Hand back, word for word, the lines from the one containing "The image size is (841, 430)." to the end of the records, both included, and leave out pictures.

- _Given records_:
[Start of Attachment]

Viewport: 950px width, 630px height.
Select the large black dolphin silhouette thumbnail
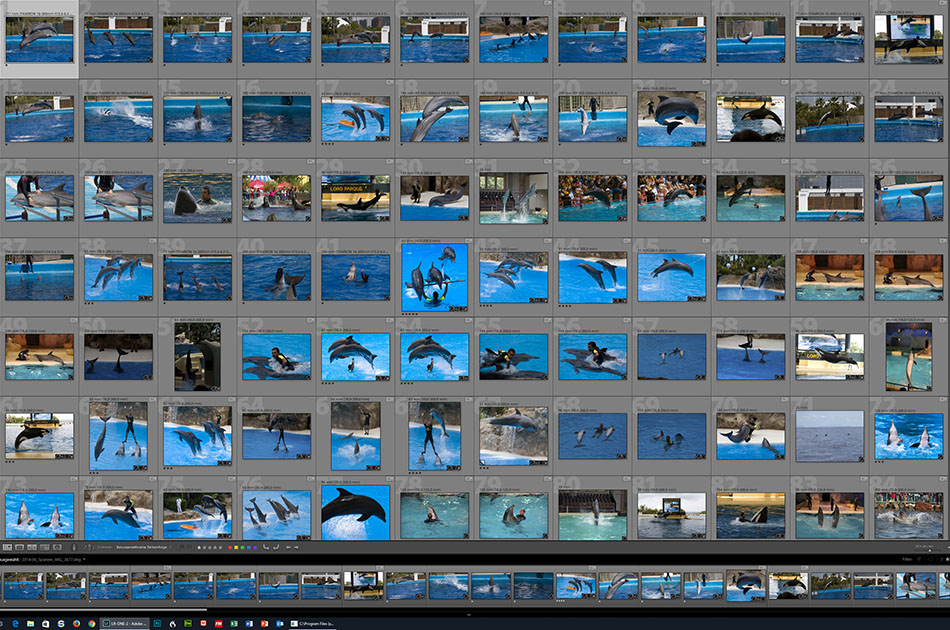(x=355, y=510)
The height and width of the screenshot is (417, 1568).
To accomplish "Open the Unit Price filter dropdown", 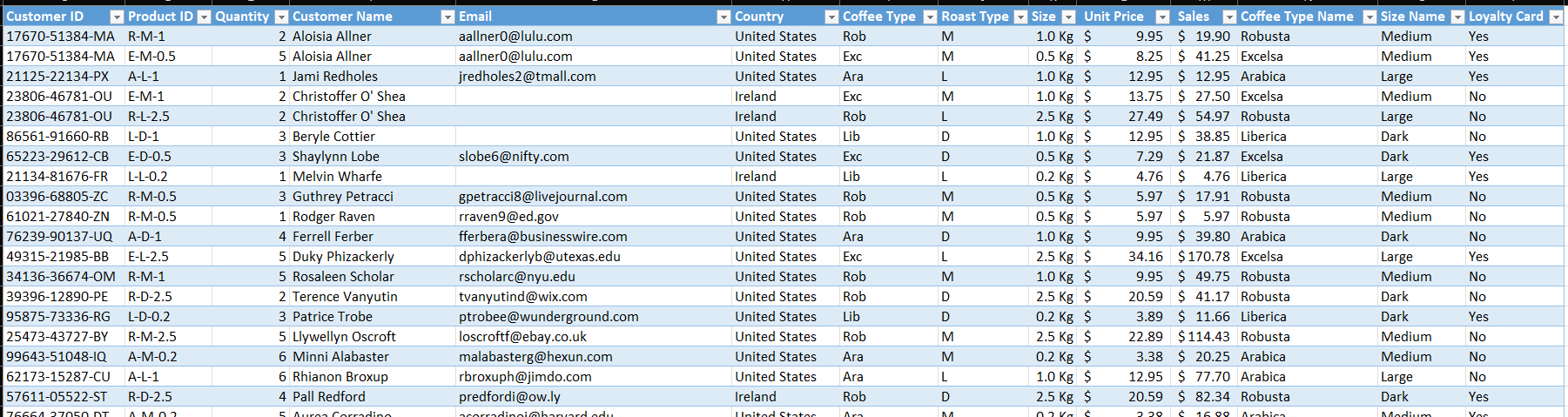I will 1162,17.
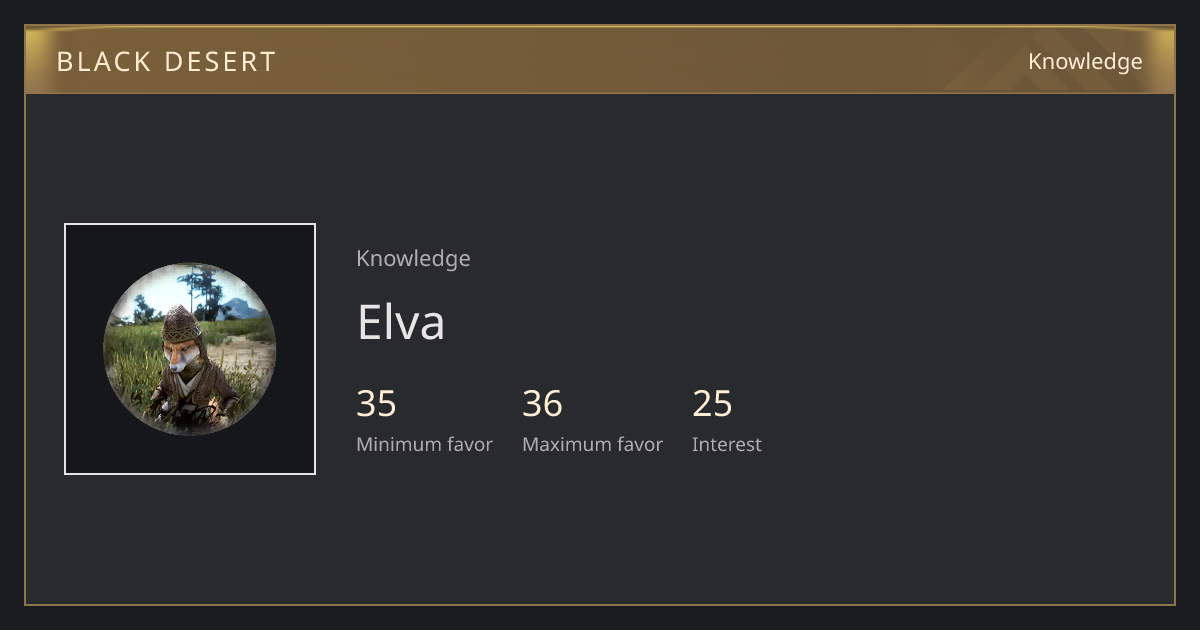Select the Interest label
1200x630 pixels.
click(726, 444)
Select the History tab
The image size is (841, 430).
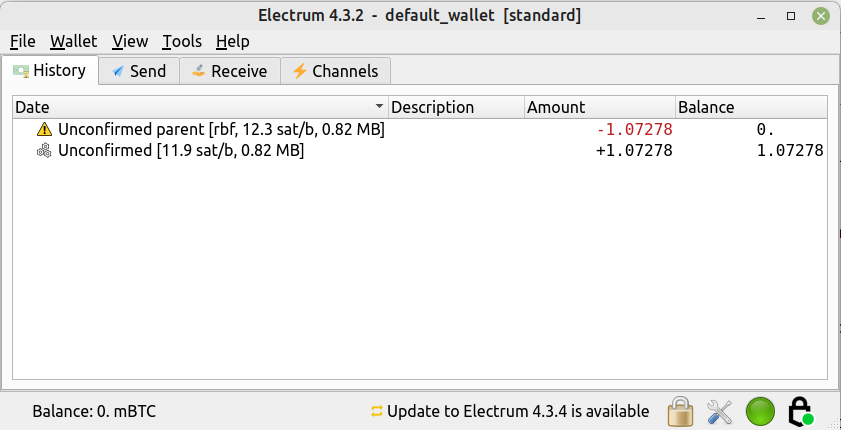[x=50, y=70]
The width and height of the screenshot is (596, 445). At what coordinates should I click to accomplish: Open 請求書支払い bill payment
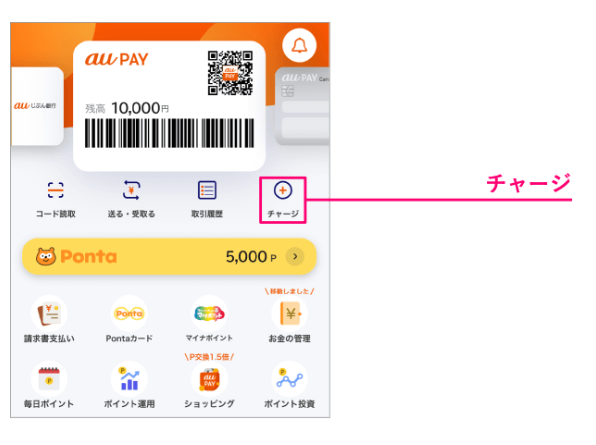(x=49, y=314)
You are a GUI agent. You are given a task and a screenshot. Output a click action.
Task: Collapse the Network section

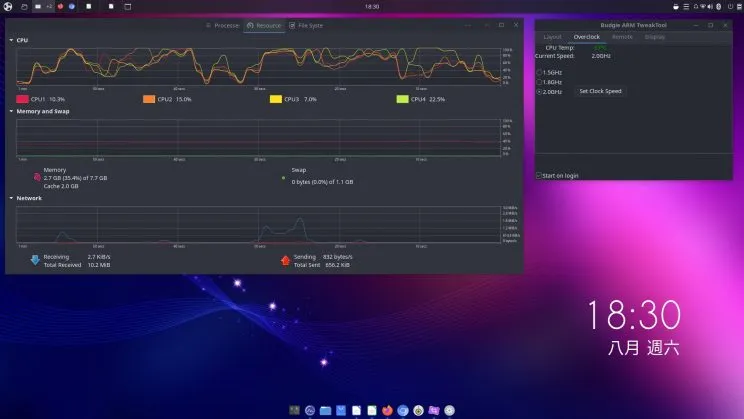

[End of Attachment]

- _Expected output_:
The image size is (841, 430).
[x=50, y=70]
The width and height of the screenshot is (596, 445). At what coordinates should I click to accomplish: Open 請求書支払い bill payment
(x=49, y=314)
You are a GUI agent. You are given a task and a screenshot. Output a click action.
Task: Collapse the Network section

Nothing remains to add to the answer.